Start of Extracted data

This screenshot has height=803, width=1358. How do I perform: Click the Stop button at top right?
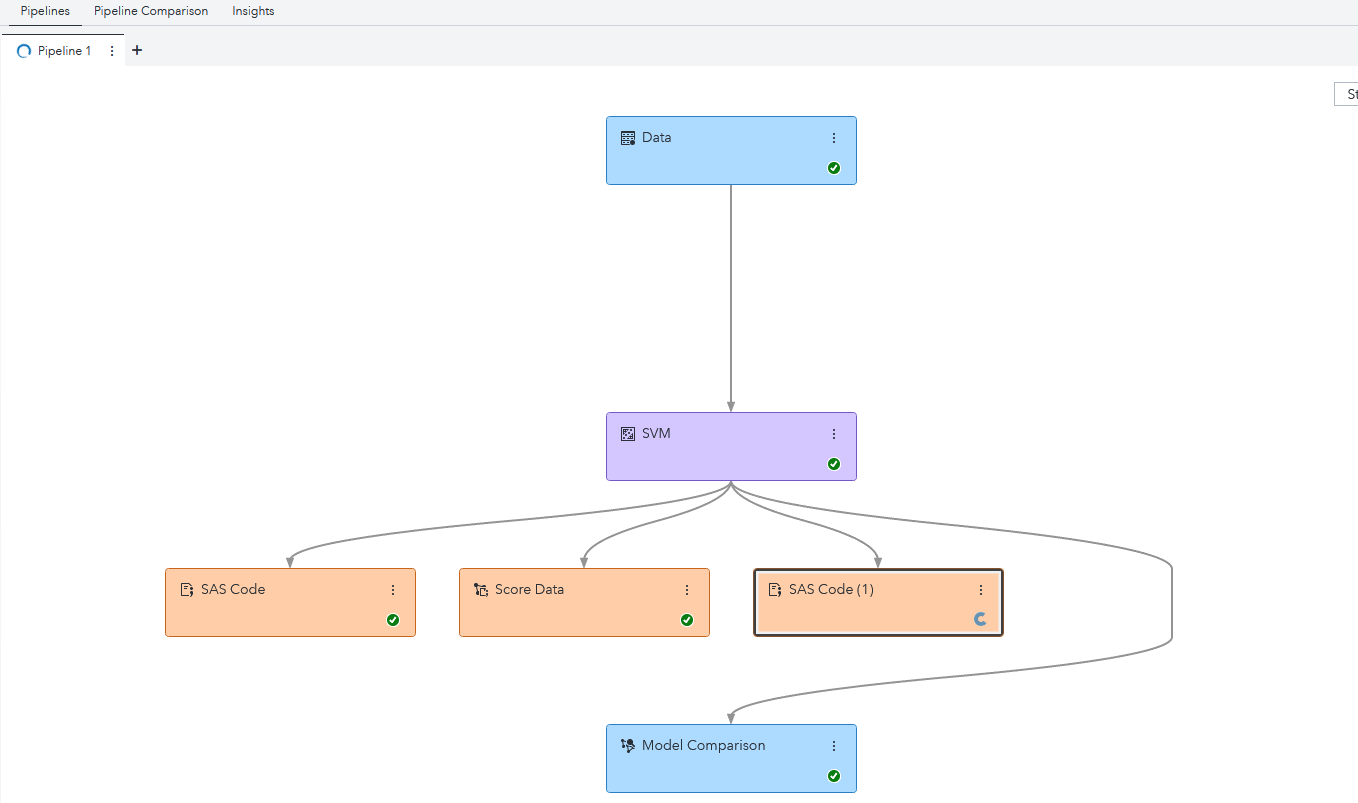pos(1350,93)
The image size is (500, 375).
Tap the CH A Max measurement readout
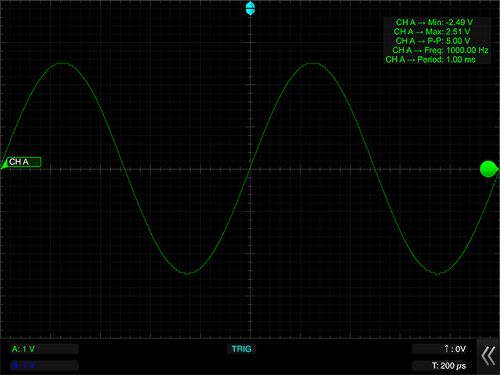pos(432,32)
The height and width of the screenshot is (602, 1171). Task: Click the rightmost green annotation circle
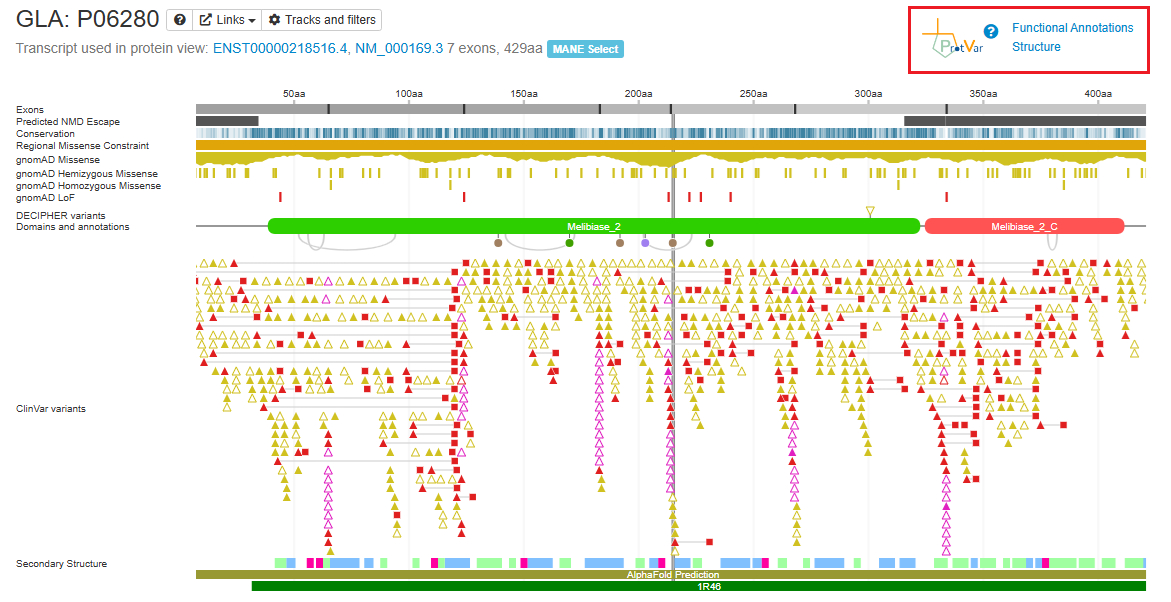pyautogui.click(x=709, y=243)

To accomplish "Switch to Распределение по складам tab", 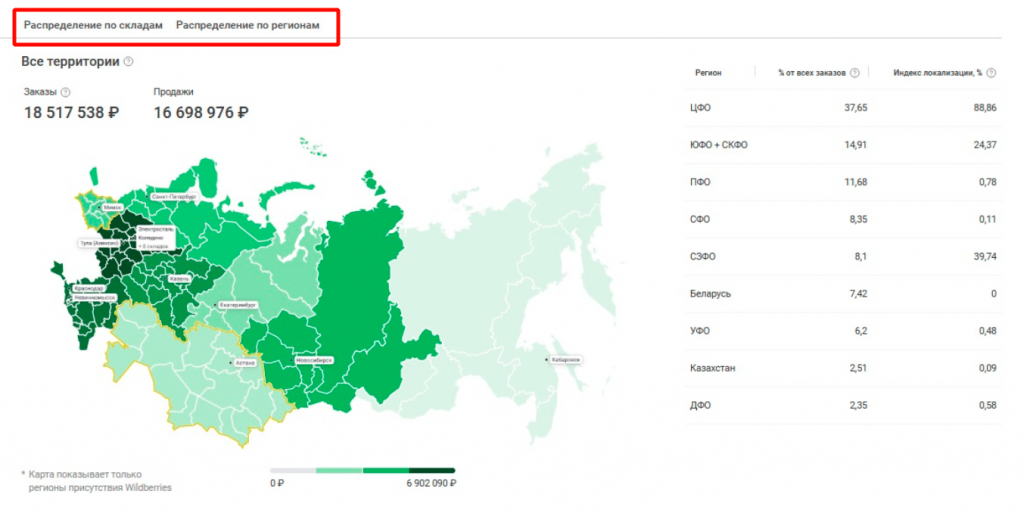I will [93, 25].
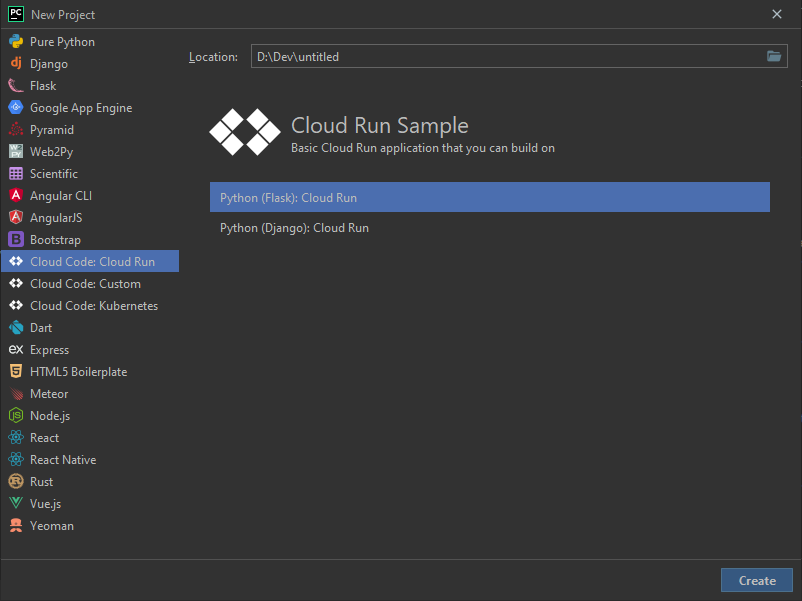
Task: Choose the Python (Flask): Cloud Run template
Action: (x=490, y=197)
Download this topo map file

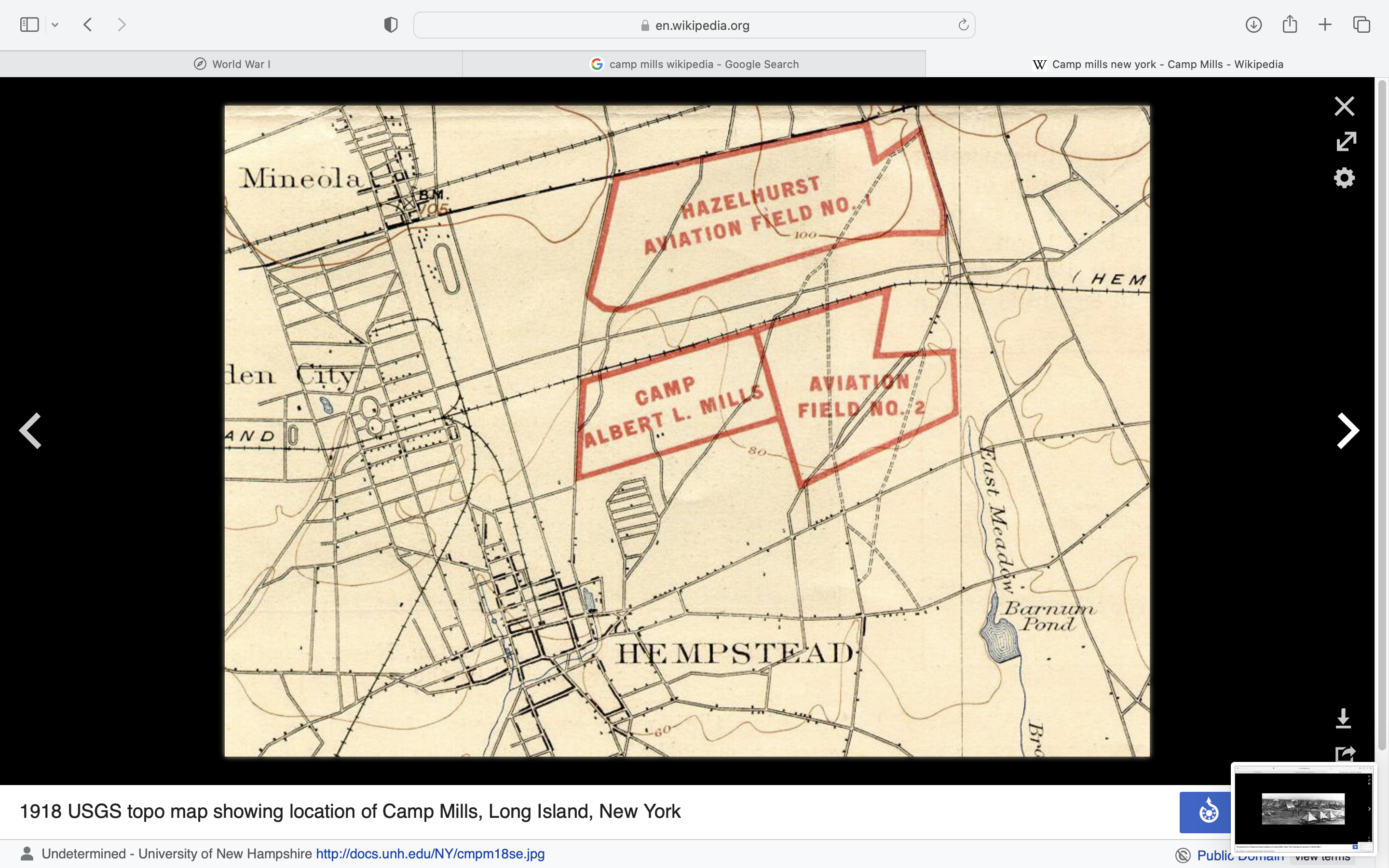(1343, 718)
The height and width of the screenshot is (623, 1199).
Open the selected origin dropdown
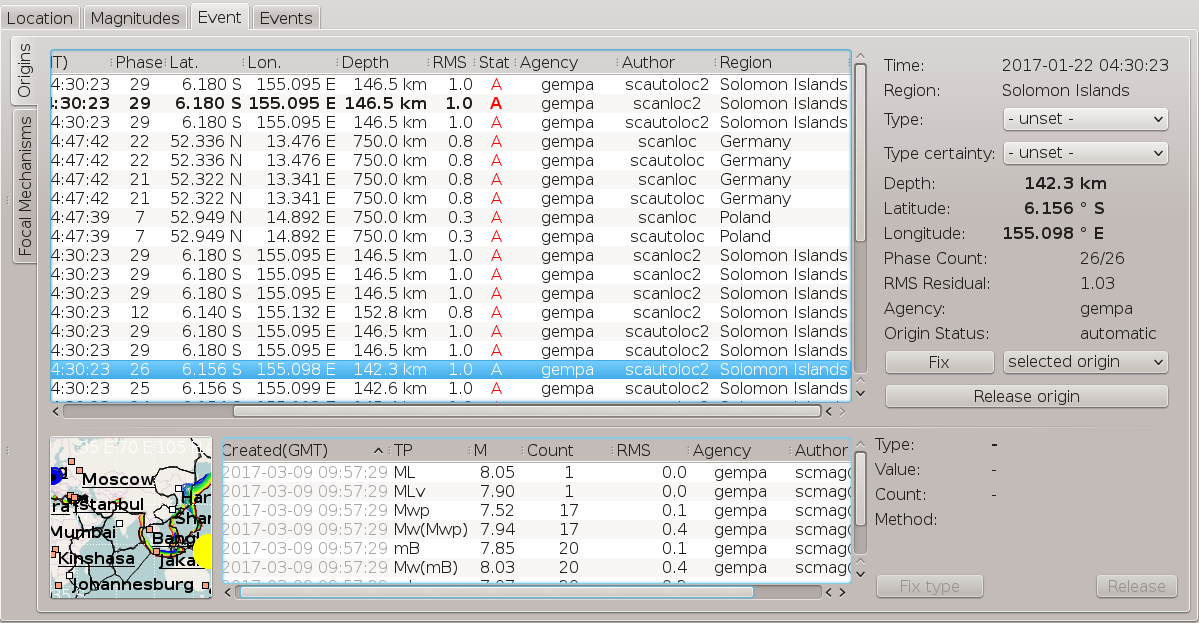point(1084,361)
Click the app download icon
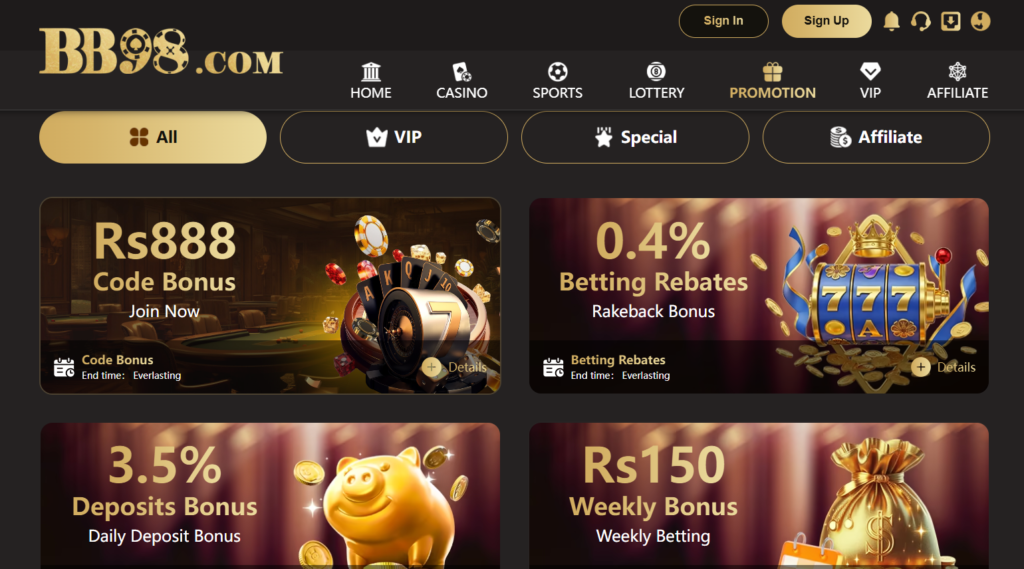This screenshot has height=569, width=1024. click(950, 21)
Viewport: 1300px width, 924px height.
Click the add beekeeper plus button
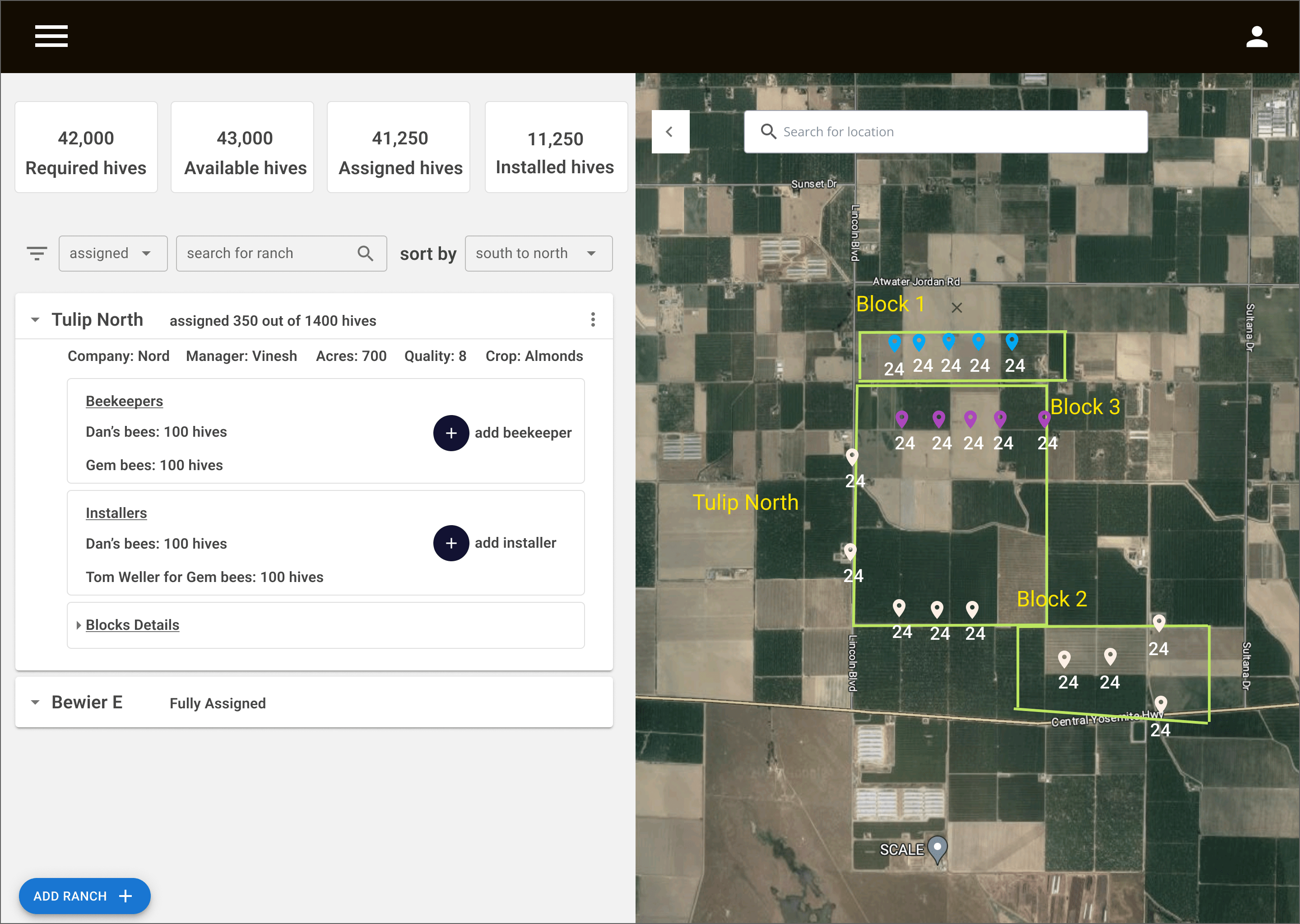pos(451,433)
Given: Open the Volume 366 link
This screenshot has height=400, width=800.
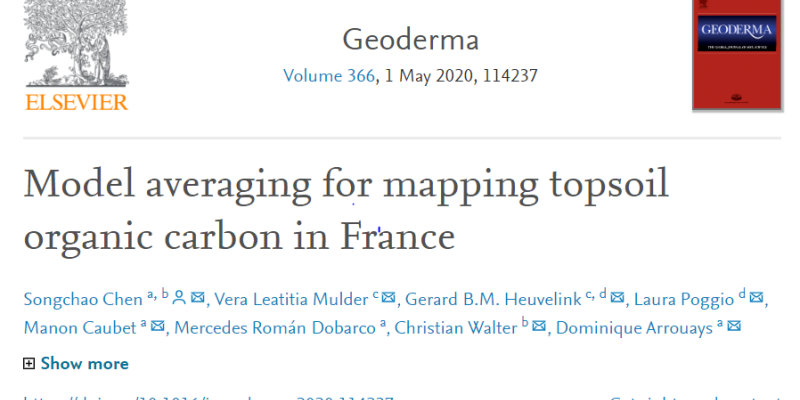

End of Extracted data

## [The request]
Starting at the line containing "The height and width of the screenshot is (623, 1199)." and ending after the line containing "pos(451,433)", reproduce those records with "dropdown" swapped for "menu" and nothing else changed. Leave the pictures out.

## [The response]
The height and width of the screenshot is (623, 1199).
Open the selected origin menu
point(1084,361)
Click the app download icon
This screenshot has height=569, width=1024. click(950, 21)
Viewport: 1300px width, 924px height.
Click the add beekeeper plus button
pos(451,433)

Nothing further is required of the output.